Si sfogliava con calma, si cerchiava con la penna il prodotto desiderato, si parlava in famiglia per scegliere “quel regalo per la cresima” o “quel vestito per Natale”. Ma il suo segreto era anche visivo.

Quelle pagine erano un mix di aspirazione e realtà: modelle bellissime accanto a prodotti utili, fotografie eleganti accanto a offerte di uso quotidiano. C’erano le grucce per il cambio di stagione e, nella pagina accanto, la biancheria intima di pizzo nero che faceva arrossire i ragazzini.

Postalmarket era anche il primo contatto con un’estetica più adulta, più sensuale, per chi stava crescendo. Le sezioni di lingerie erano tanto attese quanto “proibite”, passate sottobanco tra compagni di scuola con aria complice.

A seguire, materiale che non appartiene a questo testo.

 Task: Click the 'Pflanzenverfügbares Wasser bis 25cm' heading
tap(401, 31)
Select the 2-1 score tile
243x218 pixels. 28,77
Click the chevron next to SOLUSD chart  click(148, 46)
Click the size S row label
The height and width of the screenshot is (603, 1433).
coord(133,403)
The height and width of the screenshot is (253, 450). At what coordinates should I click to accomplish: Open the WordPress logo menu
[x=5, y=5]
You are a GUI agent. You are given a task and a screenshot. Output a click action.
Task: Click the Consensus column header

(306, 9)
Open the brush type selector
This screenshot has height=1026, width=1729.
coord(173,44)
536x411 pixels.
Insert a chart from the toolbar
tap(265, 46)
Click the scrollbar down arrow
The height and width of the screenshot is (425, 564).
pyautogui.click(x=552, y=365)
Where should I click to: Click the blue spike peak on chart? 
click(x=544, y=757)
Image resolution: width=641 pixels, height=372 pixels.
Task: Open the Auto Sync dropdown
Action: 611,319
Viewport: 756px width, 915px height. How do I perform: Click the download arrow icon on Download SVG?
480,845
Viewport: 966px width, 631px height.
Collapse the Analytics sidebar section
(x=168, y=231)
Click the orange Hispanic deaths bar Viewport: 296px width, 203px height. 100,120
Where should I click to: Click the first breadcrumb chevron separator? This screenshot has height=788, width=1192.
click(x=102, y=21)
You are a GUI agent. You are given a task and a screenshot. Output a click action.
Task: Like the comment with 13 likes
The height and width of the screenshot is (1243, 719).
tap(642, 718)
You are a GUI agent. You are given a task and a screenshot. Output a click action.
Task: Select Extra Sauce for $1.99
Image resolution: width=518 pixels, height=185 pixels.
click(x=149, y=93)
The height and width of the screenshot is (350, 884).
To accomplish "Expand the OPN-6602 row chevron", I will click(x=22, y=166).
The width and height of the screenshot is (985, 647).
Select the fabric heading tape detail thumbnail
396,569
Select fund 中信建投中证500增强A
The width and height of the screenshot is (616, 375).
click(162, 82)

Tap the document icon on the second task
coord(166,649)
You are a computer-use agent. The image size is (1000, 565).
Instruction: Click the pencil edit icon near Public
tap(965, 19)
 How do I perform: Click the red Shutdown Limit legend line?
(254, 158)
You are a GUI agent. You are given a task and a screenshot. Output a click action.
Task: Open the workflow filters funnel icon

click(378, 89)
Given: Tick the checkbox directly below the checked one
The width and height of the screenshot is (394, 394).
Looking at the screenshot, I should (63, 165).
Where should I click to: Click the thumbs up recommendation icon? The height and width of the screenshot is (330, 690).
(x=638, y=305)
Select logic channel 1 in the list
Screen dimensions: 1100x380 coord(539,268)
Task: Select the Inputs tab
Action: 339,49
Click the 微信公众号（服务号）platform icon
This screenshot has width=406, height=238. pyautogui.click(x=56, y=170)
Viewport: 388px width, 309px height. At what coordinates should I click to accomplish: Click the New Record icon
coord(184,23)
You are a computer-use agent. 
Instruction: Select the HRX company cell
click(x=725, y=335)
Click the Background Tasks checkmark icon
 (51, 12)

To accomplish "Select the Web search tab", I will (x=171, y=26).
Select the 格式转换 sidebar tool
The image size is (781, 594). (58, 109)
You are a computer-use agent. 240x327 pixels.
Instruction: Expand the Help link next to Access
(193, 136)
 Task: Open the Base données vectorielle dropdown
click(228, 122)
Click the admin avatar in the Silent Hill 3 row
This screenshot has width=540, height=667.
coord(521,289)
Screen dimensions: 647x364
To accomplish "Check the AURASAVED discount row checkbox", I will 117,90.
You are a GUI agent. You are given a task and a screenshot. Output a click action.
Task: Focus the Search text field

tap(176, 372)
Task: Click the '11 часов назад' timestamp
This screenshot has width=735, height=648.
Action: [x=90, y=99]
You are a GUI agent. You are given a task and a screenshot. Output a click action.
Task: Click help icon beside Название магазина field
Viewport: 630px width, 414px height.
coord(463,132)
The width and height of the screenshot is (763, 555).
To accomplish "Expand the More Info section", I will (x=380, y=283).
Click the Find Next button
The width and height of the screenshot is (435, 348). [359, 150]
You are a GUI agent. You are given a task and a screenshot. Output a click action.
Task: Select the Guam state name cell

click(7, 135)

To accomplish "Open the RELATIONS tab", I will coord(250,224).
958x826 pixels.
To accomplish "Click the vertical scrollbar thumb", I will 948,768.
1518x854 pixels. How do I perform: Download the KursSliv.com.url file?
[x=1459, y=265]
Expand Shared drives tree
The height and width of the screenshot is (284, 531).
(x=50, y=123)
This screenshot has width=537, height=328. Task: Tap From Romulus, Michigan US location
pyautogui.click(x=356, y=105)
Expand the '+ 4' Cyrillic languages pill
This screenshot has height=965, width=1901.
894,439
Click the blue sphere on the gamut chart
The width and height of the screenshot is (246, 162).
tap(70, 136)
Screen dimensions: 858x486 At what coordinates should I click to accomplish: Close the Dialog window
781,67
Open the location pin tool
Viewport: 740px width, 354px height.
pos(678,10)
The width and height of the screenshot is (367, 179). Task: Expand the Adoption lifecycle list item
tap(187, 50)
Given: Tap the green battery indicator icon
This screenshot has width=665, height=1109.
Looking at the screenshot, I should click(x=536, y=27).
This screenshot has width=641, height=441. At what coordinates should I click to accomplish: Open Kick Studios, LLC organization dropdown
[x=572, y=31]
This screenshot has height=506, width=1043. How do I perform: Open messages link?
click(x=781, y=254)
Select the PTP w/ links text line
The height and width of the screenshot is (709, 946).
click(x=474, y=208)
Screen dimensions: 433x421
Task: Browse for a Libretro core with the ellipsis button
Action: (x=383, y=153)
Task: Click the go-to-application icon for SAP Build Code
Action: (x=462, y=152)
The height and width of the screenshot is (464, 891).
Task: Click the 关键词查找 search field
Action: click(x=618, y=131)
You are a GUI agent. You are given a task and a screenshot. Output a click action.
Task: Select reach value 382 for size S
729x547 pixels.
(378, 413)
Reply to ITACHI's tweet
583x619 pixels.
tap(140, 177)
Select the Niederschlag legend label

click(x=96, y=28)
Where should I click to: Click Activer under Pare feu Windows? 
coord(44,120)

Il successo di Postalmarket stava nel suo linguaggio rassicurante: niente lusso sfrenato, ma sogni accessibili. Ogni articolo aveva una descrizione dettagliata, un prezzo trasparente, un codice da segnare sul modulo d’ordine.

Bastava compilare, imbustare e attendere. L’attesa era parte dell’esperienza: aspettare il postino, controllare la cassetta della posta, emozionarsi all’arrivo del pacco era un piccolo rito.

Negli anni ’90, l’arrivo della concorrenza — come il catalogo Vestro — e poi l’esplosione di internet ne rallentarono l’ascesa. L’ultima edizione cartacea storica fu pubblicata nel 2003.

Da allora, Postalmarket ha tentato più volte di rinascere, anche in forma digitale, mantenendo il suo fascino vintage.

Quello che non tutti sanno

Le edizioni natalizie di Postalmarket erano così richieste che la tiratura superava i 4 milioni di copie: in pratica, una casa su tre ne riceveva una. Tra le modelle che posavano per il catalogo ci furono anche future star come Monica Bellucci, Michelle Hunziker e Federica Moro, Miss Italia 1982.

Inoltre, l’azienda aveva un proprio call center interno già negli anni ’80, con un numero verde che riceveva oltre 10.000 chiamate al giorno nei periodi di punta. Il catalogo veniva stampato vicino a Udine e spedito da un centro logistico all’avanguardia per l’epoca, capace di evadere migliaia di ordini al giorno.

Un dettaglio curioso? Alcune famiglie conservavano il catalogo Postalmarket per anni, usandolo come libro dei sogni, anche quando gli articoli non erano più disponibili.